A Bridge Across – October 11

A Bridge AcrossA Bridge Across-2i

An aspect of Impressionistic painting I enjoy is to stand, gaze, and watch the artist’s registration of light emerge.  What the artist portrayed as brightest in the painting becomes bright to me.  Hues initially hidden on my first viewing begin to separate and become distinguishable as the artist saw and recorded the shades and varieties of color.  I’m discovering this similar experience in hearing your impressions of our current conversation about membership of openly gay persons.

One message some of your comments are now registering with me concerns trust.

I would state what I’m hearing this way:  “Why won’t the Openness Task Force host someone to express the traditionalist view as well as views supporting membership of openly gay persons?  Why aren’t you trusting me to weigh the differing views for myself and form my own opinion?”

If I’m accurately registering your impression as a question of trust, then I appreciate how this five-week process offends your sensibilities of fair-play.  I assure you this is not the Task Force’s view of the congregation nor its intention.  (The Task Force members reading this column, as you are now reading it, are probably incredulous anyone might think that of them, or that I would suggest this question of trust…  What?!)

The Task Force, with my encouragement, recognized that our congregation has not heard openly gay Christians speak to us about their experiences.  And, to my knowledge, while no preacher in UBC’s pulpit has ever voiced an anti-gay message — not even close! — neither has any preacher argued for alternative readings of the Scriptures typically used to exclude openly gay Christians.  This omission recommended that these few weeks allow us time to hear those experiences and readings supporting full inclusion.

You can trust the Task Force’s best intention even if you’ve experienced it as an intention that’s missed the mark.  In this case, you might consider Option Three on the publicized ballot:  information is incomplete, the discussion is incomplete, it should continue after the church calls its next Senior Minister.

The second message some of your reactions are impressing on me is that you’re bewildered by the whole exercise.  UBC has never asked anyone about their sexual orientation, so why start now?  Our standard for welcoming a new member or electing a member to church service is a person’s demonstration of Christian experience and fidelity to Christ.  Whether a man or woman is gay or straight is between them and the Lord.  What we need to know is how they are living out their calling to follow Christ.

If this is your response, then you might consider either the first option or the fourth option on the ballot.  Option One states more precisely what UBC means by “any person” when we say, “Any person may present himself or herself as a candidate for membership in this church.” (UBC By-Laws, Art.
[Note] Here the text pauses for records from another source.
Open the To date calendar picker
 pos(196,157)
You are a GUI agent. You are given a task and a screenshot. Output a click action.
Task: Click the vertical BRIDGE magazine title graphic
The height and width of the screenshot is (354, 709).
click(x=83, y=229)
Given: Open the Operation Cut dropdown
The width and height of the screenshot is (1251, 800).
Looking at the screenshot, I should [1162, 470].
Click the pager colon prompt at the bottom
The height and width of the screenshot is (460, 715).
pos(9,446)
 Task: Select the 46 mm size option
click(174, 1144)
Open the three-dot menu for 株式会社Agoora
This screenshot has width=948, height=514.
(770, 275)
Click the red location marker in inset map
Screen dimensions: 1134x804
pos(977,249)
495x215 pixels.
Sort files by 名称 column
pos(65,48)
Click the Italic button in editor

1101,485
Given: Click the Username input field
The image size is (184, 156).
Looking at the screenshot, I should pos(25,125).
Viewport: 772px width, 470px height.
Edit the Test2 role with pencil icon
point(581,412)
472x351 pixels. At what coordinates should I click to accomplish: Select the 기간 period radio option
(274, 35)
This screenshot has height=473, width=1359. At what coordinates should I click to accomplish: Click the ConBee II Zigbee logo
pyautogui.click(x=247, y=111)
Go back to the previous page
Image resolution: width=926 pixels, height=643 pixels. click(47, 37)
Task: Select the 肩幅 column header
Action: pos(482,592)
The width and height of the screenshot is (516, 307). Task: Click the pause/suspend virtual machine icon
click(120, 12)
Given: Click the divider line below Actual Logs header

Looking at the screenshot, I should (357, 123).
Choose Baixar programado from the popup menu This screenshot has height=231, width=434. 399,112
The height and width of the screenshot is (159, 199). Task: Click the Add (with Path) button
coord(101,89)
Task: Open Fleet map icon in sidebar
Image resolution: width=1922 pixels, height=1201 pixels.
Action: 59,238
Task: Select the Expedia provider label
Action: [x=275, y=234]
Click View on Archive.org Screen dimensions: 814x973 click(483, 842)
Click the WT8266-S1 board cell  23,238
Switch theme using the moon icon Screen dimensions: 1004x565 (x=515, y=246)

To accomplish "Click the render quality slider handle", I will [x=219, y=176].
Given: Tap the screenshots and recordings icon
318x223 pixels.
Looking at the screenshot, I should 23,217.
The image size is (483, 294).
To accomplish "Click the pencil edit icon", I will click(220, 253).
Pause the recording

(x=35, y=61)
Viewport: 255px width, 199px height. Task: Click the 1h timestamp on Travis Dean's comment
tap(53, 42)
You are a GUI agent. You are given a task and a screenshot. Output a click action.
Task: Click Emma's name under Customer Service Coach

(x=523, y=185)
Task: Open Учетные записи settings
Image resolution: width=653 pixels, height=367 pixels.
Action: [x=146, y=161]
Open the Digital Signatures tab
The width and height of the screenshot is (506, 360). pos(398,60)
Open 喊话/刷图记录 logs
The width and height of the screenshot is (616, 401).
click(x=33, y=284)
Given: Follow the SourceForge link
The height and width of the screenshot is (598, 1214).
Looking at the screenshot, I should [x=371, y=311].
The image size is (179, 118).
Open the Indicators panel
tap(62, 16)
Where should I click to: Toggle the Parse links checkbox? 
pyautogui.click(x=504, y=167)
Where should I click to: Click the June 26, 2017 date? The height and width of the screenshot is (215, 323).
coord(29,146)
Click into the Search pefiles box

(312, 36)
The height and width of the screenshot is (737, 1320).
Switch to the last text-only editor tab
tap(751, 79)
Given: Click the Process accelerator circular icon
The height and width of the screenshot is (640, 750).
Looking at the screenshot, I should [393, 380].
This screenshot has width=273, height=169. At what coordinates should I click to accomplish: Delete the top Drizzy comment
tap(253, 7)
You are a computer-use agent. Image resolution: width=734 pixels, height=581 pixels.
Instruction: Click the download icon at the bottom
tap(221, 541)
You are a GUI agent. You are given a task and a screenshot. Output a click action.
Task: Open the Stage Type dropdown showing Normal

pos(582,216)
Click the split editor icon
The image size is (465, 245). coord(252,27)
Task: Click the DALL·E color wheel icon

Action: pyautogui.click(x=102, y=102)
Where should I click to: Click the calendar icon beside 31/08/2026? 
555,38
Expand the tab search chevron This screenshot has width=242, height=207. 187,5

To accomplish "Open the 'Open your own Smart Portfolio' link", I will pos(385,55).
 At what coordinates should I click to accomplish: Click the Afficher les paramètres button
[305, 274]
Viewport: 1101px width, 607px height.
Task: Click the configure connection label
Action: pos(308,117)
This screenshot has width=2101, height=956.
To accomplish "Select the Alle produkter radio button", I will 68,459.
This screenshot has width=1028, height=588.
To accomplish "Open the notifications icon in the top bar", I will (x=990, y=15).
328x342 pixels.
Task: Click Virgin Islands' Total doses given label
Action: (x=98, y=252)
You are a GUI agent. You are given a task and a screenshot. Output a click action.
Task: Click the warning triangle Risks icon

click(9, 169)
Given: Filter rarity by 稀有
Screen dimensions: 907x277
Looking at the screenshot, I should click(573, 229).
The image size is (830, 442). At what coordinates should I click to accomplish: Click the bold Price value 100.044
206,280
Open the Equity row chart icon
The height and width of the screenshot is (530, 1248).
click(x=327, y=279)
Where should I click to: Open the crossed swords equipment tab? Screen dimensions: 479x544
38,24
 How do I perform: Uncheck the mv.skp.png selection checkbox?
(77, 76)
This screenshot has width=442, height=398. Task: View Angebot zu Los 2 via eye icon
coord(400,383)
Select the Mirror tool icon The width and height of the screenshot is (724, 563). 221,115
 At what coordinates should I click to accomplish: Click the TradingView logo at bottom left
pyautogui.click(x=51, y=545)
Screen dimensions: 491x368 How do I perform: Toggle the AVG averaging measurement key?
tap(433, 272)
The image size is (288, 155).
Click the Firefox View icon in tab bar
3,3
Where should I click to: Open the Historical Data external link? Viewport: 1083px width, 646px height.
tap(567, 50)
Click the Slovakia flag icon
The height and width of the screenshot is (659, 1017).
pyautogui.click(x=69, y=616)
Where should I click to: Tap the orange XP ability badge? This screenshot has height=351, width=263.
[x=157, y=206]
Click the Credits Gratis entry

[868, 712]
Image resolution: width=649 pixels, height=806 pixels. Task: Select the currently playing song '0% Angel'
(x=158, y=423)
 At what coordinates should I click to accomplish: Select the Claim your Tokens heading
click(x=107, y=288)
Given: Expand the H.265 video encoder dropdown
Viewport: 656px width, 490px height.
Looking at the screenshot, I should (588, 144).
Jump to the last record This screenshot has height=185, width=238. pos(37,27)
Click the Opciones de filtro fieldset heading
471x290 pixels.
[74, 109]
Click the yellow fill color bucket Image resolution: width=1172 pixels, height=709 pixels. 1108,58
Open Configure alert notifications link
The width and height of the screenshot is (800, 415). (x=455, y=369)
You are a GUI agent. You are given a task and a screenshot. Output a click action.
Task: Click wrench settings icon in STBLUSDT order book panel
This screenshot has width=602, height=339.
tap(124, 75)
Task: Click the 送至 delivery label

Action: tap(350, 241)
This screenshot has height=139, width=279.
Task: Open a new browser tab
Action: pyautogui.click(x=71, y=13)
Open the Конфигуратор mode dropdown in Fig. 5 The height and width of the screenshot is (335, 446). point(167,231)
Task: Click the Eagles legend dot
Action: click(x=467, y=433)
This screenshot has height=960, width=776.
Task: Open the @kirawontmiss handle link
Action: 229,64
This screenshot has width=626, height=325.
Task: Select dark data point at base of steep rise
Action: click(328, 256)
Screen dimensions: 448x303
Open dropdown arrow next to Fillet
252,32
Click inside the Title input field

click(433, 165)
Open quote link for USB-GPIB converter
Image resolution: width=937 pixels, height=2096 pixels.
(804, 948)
II.1)  Or, if you believe this whole conversation is unnecessary or even unwise, you might go with Option Four that says, “Drop it — discussion is not needed!”

What about Option Two?  Option Two may be for you if you find yourself responding something along these lines:  “I cannot in good conscience accept an openly gay person into full rights and responsibilities of church membership.”  You intend no malice or harm to anyone; you fully affirm the gay person and the straight person are equal recipients of God’s love; but, you believe the Bible is clear in teaching that gay persons who act out their same-sex attraction are sinning, and you believe the church would be affirming people actively sinning.  Option Two offers you a way to vote your conscience on this question.

Thank you for presenting your views, allowing me to listen until I can begin to appreciate what you’re experiencing through these weeks.  Please consider how one of the four publicized options may best sum it up for you, and choose that option at the Called Church Conference on Sunday, October 23.

Your Senior Minister in the Interim,

Gary

 

Openness Task Force Congregational Book Study and Discussions

SundayOct. 9 at 9:45 am: Individual Sunday Bible Study Class Discussions of David Gushee’s book, Changing Our Mind; Will Brown will lead a discussion of the book in Room 114 (Conference Room/Library) for those not in a Bible Study Class.  A discussion guide with chapter summaries and discussion questions for the book is available on the UBC website at Discussion Guide.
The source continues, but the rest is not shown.